Customer Experience Management

Over the last five or ten years, organizations have started to take the concept of Customer Experience Management more and more seriously. So what exactly is "Customer Experience Management"? Well … Wikipedia (the ultimate authority in the packaging and distribution of information) defines customer experience as, "the sum of all experiences a customer has with a supplier of goods or services, over the duration of their relationship with that supplier." Your customer has an experience with your organization each and every time they interact (either directly or indirectly) with you. Those individual experiences of seeing an advertisement, handling the product package from the store shelf, using the product, dialing into the call center for service or support, etc., etc., all roll up into THE collective Customer Experience.

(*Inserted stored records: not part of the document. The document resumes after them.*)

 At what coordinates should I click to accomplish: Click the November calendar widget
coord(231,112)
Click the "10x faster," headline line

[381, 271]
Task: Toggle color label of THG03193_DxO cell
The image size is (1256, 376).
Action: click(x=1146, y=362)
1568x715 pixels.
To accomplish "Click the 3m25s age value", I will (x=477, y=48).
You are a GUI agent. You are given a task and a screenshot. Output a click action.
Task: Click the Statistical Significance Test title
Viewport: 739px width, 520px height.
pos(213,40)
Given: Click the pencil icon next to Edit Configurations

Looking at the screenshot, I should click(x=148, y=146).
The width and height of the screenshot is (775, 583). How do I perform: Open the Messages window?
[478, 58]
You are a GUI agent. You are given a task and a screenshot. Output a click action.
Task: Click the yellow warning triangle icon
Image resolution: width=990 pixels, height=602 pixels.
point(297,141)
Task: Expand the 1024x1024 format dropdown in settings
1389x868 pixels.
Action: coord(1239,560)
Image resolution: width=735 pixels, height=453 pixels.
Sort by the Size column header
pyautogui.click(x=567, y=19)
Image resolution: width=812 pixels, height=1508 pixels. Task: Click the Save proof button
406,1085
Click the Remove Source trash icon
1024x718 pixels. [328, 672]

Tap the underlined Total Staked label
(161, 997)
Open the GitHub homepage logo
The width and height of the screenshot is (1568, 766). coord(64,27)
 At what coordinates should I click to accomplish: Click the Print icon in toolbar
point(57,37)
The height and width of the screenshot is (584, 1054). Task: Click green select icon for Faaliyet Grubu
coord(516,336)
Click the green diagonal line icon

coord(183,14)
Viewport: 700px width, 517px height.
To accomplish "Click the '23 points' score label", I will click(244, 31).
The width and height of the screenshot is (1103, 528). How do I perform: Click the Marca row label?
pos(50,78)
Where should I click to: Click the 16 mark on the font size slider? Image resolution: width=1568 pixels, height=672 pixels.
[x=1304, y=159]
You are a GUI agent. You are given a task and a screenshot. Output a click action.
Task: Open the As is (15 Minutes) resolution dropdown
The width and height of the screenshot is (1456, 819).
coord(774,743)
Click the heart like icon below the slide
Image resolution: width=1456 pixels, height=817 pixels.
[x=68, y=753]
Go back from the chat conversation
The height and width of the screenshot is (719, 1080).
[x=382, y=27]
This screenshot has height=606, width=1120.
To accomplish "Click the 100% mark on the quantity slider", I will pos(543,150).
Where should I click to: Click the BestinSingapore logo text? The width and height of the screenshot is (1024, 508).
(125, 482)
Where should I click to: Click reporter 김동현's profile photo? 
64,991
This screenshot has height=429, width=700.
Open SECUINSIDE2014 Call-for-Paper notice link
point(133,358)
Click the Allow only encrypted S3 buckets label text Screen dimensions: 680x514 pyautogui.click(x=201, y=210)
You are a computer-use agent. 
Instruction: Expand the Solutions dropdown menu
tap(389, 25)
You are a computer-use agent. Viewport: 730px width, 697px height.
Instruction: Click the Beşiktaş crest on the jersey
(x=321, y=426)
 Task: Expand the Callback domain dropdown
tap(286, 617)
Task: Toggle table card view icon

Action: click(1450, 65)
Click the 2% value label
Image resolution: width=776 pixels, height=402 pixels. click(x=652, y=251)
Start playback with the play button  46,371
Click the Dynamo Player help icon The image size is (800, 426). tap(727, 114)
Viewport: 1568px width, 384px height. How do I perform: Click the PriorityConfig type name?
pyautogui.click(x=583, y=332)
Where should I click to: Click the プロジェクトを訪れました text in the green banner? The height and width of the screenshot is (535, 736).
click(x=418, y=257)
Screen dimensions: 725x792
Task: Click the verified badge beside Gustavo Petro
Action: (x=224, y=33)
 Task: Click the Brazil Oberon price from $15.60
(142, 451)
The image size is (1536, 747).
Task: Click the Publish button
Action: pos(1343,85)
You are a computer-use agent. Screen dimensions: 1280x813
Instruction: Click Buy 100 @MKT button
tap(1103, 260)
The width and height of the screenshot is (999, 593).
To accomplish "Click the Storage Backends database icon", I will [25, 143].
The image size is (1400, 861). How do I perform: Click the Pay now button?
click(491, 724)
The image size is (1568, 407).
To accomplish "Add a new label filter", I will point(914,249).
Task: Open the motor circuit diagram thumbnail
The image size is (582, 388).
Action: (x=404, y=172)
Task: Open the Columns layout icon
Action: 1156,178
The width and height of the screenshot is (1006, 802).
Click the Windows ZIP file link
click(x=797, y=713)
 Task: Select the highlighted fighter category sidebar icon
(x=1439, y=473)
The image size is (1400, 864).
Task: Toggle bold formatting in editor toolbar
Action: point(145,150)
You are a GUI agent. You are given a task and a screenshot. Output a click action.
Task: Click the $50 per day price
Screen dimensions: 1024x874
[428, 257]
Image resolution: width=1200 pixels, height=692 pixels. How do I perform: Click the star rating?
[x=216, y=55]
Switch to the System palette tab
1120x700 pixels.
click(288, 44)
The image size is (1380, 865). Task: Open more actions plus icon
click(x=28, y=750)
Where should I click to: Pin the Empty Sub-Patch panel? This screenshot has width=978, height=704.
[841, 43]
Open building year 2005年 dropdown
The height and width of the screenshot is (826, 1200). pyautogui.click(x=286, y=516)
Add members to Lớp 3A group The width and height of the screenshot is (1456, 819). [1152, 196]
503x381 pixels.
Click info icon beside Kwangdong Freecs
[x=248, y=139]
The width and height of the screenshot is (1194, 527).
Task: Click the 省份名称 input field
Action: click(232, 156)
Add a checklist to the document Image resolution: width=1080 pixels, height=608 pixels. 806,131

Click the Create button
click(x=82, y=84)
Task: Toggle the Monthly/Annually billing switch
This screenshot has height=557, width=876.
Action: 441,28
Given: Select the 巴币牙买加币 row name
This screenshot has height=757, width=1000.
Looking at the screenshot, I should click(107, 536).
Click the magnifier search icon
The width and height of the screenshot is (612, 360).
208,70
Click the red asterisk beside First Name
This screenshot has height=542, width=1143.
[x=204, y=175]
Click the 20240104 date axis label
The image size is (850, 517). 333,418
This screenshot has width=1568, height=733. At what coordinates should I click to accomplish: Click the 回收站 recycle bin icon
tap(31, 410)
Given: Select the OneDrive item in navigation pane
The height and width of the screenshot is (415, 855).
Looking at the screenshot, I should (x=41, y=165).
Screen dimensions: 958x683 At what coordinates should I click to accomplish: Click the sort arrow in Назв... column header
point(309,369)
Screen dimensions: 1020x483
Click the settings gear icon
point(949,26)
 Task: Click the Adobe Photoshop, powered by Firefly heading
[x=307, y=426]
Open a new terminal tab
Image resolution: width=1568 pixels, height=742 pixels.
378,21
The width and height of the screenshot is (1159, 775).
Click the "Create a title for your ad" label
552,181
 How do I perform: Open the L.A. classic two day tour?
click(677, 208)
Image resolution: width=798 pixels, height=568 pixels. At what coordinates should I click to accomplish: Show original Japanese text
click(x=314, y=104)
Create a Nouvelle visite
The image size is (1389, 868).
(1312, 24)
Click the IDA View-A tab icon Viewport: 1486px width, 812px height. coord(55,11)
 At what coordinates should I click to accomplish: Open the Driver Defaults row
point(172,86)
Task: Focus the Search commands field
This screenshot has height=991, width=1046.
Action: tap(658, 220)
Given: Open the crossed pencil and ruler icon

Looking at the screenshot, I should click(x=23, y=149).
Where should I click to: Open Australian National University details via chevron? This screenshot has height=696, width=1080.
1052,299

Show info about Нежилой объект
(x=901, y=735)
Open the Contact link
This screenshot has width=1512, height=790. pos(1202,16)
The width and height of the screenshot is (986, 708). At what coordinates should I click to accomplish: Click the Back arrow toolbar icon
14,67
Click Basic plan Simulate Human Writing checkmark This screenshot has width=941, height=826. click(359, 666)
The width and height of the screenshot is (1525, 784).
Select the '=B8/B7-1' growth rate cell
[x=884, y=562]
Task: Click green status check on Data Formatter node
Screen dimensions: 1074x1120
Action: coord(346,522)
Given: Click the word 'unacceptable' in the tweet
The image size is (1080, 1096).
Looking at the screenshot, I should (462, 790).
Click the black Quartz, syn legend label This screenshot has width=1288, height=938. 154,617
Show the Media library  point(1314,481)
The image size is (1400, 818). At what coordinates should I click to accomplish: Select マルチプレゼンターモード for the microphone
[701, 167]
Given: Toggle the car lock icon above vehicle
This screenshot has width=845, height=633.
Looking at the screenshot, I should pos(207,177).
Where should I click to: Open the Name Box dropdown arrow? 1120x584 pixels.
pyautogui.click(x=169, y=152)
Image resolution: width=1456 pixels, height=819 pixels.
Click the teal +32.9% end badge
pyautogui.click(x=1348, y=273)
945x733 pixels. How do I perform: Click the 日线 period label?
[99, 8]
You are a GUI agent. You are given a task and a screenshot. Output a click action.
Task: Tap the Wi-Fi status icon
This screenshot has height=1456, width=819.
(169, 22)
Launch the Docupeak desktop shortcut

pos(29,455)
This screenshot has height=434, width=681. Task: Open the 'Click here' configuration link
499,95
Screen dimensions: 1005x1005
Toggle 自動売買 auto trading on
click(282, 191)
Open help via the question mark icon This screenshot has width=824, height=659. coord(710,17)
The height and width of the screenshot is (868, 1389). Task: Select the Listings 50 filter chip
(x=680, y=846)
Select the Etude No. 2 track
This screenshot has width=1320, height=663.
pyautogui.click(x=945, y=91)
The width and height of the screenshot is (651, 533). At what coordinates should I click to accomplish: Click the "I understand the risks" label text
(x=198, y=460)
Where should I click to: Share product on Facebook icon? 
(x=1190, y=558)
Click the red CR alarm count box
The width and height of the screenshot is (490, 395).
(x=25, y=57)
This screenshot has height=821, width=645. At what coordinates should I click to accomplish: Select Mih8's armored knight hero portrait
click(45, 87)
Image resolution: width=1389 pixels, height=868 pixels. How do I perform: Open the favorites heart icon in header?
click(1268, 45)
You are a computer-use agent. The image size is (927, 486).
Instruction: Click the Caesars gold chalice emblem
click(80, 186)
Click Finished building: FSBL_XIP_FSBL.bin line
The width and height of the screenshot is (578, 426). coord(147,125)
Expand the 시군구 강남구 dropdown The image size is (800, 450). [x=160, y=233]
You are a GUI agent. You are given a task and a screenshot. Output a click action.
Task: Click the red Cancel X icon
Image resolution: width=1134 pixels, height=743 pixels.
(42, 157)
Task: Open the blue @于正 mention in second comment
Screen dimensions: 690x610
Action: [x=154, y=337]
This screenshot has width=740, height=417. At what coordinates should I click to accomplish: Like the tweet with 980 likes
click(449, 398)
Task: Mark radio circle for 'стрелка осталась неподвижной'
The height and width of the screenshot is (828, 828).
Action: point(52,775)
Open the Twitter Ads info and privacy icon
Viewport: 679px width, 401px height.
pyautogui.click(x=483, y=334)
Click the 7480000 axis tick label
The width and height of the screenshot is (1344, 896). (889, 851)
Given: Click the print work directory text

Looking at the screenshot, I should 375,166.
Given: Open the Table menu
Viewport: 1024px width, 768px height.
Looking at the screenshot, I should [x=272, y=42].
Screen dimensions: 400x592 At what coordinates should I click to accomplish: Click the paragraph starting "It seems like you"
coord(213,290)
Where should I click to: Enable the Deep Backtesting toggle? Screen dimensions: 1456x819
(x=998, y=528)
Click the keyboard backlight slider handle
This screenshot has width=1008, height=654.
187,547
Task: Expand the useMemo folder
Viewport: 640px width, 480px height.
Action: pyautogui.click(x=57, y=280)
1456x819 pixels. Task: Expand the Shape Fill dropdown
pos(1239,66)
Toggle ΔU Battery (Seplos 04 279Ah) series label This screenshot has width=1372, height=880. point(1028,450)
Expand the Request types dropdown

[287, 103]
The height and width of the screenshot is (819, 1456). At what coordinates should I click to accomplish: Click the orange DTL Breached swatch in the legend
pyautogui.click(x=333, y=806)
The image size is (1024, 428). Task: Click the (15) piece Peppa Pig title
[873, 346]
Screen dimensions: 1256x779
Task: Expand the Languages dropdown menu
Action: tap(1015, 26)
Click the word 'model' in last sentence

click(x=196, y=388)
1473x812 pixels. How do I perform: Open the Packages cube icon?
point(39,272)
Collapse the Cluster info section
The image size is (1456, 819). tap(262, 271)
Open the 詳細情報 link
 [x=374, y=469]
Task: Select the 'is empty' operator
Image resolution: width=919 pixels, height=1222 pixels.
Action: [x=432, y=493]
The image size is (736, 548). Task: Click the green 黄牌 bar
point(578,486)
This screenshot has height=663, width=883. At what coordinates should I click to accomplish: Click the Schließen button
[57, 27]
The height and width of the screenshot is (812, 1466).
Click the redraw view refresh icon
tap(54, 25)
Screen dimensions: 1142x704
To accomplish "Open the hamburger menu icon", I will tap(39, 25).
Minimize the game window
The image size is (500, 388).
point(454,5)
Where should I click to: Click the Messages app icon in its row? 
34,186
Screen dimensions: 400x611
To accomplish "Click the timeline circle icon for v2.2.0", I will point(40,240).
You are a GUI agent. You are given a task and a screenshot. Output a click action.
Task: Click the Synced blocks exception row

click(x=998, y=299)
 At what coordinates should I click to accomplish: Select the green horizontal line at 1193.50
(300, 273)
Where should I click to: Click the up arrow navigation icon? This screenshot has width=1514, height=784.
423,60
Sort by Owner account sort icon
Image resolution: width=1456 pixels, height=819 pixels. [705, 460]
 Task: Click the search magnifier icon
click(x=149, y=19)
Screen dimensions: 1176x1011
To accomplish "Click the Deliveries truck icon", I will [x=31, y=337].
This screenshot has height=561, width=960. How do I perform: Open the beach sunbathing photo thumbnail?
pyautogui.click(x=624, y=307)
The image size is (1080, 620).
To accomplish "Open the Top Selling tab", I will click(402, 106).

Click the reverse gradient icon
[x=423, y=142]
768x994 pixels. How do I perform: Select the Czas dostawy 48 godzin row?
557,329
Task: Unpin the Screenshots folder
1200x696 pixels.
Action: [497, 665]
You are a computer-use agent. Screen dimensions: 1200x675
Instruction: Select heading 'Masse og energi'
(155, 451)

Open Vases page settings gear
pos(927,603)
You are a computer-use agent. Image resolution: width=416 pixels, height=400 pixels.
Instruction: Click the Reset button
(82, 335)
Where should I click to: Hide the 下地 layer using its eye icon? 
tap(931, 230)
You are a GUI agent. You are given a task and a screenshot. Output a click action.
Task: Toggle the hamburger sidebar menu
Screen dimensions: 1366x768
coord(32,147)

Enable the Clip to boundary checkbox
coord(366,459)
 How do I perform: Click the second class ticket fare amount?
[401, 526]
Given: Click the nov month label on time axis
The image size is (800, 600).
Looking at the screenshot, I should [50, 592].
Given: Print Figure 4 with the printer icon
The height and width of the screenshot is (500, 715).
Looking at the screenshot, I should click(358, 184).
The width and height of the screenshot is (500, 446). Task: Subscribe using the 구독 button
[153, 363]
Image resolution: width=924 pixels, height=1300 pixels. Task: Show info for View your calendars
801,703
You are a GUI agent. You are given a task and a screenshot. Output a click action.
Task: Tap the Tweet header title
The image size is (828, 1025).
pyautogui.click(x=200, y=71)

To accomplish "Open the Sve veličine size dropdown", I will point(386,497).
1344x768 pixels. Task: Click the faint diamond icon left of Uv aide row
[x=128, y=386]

Customers are going to have an "experience" whether or not you want them to. The object, then, is to deliver consistently positive experiences. That's where Customer Experience Management (CEM) comes in. One of my favorite definitions of CEM comes from the Strativity Group: "the science and art of managing all interactions with customers across all touch points in order to maximize the value provided to the customer." CEM is not about being slick and clever … it's not about trying to get a customer to feel good about a sub-standard interaction. CEM is about matching the right customers with the right experiences at the right touch points. Many businesses see the value (or potential value) in pursuing a concerted CEM initiative, but it's not a trivial endeavor. The big "gotcha" with CEM is that you can't deploy a meaningful initiative without change (and often times, MAJOR change). If human nature has taught us anything, it's that change doesn't come easily. But studies have shown that those companies willing to truly invest in the customer experience reap the rewards.

So what do you think? Is CEM a discipline that your company understands and values enough to concertedly puruse?